Aufgabe
Gib den folgenden Seitenauszug über die Kimbernkriege vollständig und Wort für Wort wieder.

Seitenauszug
• • •

Kimbernkriege
Die Kimbernkriege bezeichnen die kriegerischen Auseinandersetzungen zwischen dem Römischen Reich einerseits und den germanischen Stämmen der Kimbern, Teutonen und Ambronen andererseits. Letztere hatten zum Ende des 2. Jahrhunderts v. Chr. ihre nordeuropäischen Siedlungsräume verlassen und waren nach Süden gezogen. Zwischen 113 und 105 v. Chr. brachten sie den Römern ernsthafte Niederlagen bei, bevor sie schließlich 102 und 101 v. Chr. vernichtend geschlagen wurden.

• • •

Einträge

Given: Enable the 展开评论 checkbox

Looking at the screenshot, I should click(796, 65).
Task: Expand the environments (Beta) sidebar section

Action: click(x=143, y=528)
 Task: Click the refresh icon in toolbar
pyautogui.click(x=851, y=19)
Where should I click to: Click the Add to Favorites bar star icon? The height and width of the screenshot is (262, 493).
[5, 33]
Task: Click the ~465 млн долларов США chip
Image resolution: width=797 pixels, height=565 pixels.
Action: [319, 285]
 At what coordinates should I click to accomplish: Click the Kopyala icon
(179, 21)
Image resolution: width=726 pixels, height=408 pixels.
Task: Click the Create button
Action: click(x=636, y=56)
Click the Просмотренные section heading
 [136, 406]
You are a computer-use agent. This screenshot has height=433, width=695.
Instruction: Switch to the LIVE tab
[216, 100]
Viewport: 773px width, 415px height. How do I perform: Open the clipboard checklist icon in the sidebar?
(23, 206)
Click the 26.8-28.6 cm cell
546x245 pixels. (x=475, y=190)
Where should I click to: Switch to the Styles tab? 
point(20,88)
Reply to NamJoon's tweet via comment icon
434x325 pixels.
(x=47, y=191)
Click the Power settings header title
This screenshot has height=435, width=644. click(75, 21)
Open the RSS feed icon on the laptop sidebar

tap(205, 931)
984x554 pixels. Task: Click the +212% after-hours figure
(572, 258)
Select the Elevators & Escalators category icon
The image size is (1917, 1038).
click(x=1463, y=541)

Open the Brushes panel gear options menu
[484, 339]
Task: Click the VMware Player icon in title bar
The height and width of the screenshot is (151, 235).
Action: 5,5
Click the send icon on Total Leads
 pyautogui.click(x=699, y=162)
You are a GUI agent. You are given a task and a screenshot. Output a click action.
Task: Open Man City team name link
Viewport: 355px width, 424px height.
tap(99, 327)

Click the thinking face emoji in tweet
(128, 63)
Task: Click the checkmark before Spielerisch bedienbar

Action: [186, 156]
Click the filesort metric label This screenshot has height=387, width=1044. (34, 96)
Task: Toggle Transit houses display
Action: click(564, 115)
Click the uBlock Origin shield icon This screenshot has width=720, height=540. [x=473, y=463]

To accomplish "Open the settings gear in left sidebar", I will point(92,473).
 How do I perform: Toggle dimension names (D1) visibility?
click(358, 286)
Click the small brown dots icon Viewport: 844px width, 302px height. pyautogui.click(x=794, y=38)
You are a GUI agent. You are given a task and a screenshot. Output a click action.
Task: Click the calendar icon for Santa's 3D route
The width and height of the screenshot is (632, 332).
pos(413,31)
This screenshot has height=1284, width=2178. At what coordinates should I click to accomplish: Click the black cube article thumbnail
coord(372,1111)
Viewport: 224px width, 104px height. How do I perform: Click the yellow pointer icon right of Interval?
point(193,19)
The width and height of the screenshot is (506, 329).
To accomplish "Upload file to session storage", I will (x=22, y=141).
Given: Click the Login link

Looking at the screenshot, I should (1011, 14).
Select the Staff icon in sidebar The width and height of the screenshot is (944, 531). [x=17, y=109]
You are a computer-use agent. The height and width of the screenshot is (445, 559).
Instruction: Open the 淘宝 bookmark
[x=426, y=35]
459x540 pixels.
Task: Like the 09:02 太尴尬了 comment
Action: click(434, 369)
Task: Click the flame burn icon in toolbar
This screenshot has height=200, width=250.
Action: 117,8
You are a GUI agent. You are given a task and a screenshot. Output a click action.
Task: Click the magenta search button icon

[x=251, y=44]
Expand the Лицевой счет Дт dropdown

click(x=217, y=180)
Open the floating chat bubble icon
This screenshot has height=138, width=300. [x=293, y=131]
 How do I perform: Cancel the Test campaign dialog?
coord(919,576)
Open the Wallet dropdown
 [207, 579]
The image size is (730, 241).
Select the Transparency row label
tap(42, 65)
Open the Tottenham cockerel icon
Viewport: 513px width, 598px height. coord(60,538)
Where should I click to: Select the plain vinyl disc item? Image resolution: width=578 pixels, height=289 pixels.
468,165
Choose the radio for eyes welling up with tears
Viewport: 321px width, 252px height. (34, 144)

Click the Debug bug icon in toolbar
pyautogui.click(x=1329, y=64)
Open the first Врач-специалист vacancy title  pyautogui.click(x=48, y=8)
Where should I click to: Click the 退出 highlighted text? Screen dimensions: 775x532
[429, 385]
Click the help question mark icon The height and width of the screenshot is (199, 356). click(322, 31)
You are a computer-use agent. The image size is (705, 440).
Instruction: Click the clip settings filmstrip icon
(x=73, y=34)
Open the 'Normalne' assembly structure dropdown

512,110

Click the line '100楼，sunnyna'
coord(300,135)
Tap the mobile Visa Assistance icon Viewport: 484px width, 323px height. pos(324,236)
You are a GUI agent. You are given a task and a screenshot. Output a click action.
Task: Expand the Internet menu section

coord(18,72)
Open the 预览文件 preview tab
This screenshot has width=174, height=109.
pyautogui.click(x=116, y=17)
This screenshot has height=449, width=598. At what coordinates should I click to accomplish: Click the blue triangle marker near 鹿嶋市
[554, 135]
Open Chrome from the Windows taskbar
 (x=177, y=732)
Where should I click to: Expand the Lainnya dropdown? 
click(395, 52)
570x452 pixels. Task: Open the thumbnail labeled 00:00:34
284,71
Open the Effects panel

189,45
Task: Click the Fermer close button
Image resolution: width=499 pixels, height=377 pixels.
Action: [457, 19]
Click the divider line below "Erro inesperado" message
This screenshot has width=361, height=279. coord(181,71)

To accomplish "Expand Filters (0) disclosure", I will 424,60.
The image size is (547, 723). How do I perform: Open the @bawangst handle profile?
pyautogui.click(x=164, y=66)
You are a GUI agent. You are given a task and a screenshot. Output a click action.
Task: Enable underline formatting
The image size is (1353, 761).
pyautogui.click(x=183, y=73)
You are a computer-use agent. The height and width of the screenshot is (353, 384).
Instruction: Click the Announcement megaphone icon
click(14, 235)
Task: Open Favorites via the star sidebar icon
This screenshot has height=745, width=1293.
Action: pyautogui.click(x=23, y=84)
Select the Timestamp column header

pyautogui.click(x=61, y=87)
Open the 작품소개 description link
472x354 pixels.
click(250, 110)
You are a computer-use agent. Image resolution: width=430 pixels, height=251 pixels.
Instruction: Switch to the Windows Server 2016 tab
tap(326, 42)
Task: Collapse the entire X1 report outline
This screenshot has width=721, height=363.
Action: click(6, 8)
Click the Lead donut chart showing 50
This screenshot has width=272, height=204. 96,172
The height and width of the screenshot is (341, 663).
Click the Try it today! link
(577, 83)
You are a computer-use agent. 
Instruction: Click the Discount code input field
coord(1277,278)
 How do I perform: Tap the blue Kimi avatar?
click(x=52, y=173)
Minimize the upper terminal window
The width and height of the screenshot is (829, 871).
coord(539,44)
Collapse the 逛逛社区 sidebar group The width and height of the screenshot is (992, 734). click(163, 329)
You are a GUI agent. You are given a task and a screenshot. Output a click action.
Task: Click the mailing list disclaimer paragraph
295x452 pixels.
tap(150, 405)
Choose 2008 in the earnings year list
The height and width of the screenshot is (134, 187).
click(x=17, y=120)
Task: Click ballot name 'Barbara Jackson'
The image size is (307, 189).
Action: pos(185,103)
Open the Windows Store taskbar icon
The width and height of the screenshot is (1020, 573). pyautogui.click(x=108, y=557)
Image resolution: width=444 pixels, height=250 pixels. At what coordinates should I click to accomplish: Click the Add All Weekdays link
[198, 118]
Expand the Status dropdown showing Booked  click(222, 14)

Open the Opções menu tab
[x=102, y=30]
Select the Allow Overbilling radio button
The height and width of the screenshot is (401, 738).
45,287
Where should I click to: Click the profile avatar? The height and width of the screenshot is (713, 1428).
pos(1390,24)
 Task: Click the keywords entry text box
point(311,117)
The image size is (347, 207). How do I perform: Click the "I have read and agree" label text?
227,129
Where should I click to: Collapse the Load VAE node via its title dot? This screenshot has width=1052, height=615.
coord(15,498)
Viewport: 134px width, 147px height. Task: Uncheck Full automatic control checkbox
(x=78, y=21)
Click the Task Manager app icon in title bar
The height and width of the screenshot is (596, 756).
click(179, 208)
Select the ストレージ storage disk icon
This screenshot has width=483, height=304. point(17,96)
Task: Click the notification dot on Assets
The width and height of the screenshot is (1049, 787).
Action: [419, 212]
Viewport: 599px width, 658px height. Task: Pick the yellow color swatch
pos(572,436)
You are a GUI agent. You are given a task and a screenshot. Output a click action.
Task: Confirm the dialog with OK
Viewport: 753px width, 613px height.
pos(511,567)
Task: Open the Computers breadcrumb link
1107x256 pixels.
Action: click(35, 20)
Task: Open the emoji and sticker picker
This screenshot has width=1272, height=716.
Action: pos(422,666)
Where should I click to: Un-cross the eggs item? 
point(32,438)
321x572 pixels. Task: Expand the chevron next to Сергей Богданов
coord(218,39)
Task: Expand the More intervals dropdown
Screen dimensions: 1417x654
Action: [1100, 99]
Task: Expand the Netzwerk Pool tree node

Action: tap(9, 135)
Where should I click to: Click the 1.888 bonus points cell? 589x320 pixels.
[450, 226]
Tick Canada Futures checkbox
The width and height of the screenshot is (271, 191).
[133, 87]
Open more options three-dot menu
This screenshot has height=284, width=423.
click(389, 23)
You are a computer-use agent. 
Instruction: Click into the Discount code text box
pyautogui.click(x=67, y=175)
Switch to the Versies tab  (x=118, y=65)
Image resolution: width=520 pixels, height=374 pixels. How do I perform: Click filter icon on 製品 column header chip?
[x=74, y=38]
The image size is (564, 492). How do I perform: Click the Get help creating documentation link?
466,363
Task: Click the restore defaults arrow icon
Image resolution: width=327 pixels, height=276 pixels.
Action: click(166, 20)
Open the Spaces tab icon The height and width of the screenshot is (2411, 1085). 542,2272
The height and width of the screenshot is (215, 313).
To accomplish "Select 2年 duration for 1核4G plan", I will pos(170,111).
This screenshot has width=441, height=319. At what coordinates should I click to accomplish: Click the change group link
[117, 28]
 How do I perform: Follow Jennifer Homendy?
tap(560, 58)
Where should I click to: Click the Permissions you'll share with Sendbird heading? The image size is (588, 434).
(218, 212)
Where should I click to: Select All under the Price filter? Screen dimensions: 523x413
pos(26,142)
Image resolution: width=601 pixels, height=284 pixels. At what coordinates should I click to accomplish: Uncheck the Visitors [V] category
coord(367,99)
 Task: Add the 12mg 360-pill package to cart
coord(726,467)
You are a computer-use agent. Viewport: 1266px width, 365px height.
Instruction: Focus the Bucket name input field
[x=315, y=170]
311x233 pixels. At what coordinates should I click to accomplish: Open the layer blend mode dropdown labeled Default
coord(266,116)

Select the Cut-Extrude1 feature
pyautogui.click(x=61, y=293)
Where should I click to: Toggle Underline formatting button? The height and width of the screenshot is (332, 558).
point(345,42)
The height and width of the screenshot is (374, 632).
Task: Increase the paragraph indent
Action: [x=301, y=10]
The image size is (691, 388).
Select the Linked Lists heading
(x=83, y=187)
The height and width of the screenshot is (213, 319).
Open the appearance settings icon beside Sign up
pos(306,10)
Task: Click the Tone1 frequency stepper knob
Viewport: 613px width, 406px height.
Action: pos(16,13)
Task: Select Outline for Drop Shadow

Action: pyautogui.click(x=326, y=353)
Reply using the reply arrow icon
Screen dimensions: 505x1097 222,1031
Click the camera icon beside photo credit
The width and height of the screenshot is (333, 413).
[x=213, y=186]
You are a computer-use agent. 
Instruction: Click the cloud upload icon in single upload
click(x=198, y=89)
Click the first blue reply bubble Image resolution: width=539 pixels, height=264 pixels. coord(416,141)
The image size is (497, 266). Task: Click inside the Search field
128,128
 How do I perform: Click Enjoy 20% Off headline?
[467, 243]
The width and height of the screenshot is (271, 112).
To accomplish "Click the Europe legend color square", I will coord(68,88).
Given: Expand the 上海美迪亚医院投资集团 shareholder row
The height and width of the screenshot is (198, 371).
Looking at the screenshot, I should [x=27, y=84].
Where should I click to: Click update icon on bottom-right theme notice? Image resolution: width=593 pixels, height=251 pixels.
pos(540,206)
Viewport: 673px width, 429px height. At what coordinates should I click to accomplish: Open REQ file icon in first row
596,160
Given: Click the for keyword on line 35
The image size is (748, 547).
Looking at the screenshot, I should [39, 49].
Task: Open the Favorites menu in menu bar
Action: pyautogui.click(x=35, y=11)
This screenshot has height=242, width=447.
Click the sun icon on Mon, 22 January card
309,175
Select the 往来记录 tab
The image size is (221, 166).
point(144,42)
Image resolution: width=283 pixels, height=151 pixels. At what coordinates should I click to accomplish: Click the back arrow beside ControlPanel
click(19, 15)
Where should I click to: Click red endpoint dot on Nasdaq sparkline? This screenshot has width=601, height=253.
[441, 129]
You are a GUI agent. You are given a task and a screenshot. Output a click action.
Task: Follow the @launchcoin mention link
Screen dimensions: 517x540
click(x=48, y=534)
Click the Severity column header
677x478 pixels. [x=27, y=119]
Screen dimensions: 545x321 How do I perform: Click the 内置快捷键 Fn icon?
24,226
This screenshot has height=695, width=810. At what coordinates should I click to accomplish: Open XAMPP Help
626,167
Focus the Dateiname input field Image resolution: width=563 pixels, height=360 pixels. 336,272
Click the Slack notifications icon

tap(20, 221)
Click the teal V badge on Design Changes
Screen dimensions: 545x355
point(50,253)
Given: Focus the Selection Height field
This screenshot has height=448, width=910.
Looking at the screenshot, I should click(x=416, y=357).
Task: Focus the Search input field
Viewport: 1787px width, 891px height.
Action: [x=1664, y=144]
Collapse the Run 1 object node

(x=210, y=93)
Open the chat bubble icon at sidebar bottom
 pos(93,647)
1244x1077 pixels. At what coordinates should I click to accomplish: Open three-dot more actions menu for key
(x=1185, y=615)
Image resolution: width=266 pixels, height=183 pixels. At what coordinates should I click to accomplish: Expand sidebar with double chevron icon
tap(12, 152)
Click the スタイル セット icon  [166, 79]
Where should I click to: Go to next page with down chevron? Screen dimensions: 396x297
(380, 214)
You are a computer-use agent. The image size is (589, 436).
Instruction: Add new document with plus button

• • •

Lösung
Kimbernkriege
Die Kimbernkriege bezeichnen die kriegerischen Auseinandersetzungen zwischen dem Römischen Reich einerseits und den germanischen Stämmen der Kimbern, Teutonen und Ambronen andererseits. Letztere hatten zum Ende des 2. Jahrhunderts v. Chr. ihre nordeuropäischen Siedlungsräume verlassen und waren nach Süden gezogen. Zwischen 113 und 105 v. Chr. brachten sie den Römern ernsthafte Niederlagen bei, bevor sie schließlich 102 und 101 v. Chr. vernichtend geschlagen wurden.